- INSTRUCTIONS FOR THE TASK
Copy exactly the lines from the start of the data below through the one that carries "Refresh the PrMaterial", and only those.

===== INFORMATION SHOWN =====

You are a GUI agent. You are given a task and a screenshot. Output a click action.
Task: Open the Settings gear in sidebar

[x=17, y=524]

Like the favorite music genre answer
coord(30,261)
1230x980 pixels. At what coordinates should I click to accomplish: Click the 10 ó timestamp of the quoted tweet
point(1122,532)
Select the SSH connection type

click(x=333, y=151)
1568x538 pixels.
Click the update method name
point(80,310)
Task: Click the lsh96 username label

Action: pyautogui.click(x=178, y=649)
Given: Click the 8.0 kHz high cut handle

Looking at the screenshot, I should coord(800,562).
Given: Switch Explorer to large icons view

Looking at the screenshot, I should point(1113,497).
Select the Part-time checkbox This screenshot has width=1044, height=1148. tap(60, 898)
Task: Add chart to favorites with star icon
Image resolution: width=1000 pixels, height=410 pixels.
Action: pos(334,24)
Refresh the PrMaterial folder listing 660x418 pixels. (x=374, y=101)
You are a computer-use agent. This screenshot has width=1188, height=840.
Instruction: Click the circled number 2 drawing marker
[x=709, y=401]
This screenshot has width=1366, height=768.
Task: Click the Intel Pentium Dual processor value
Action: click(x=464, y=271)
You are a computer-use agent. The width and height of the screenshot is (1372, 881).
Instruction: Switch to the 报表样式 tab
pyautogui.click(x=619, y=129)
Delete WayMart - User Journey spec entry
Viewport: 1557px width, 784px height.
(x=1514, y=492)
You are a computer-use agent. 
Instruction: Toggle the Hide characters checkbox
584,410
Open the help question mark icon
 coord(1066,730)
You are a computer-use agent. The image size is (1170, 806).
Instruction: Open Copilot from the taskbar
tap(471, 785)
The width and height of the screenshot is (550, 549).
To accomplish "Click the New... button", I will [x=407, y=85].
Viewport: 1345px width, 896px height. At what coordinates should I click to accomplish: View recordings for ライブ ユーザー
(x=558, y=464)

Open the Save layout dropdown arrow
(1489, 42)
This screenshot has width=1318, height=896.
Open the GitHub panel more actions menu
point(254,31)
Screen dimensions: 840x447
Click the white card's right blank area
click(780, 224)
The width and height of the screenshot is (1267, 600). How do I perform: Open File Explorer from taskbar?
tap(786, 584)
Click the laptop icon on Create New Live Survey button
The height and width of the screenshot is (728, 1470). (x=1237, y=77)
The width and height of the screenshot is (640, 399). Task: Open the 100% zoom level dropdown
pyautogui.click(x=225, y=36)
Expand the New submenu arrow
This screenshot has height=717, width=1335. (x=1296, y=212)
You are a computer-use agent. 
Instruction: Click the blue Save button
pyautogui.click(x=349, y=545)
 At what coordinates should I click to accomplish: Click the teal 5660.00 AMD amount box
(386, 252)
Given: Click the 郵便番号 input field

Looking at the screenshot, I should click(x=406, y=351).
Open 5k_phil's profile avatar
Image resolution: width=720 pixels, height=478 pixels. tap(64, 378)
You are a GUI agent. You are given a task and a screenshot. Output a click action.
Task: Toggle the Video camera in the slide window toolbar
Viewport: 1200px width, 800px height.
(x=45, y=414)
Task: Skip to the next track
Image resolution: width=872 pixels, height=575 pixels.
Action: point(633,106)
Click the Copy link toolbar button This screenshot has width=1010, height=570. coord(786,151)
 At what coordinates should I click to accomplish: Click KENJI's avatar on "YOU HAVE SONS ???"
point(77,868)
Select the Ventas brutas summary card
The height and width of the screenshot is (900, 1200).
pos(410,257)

=====

- ANSWER FOR THIS EXERCISE
You are a GUI agent. You are given a task and a screenshot. Output a click action.
Task: Open the Settings gear in sidebar

[x=17, y=524]

Like the favorite music genre answer
coord(30,261)
1230x980 pixels. At what coordinates should I click to accomplish: Click the 10 ó timestamp of the quoted tweet
point(1122,532)
Select the SSH connection type

click(x=333, y=151)
1568x538 pixels.
Click the update method name
point(80,310)
Task: Click the lsh96 username label

Action: pyautogui.click(x=178, y=649)
Given: Click the 8.0 kHz high cut handle

Looking at the screenshot, I should coord(800,562).
Given: Switch Explorer to large icons view

Looking at the screenshot, I should point(1113,497).
Select the Part-time checkbox This screenshot has width=1044, height=1148. tap(60, 898)
Task: Add chart to favorites with star icon
Image resolution: width=1000 pixels, height=410 pixels.
Action: pos(334,24)
Refresh the PrMaterial folder listing 660x418 pixels. (x=374, y=101)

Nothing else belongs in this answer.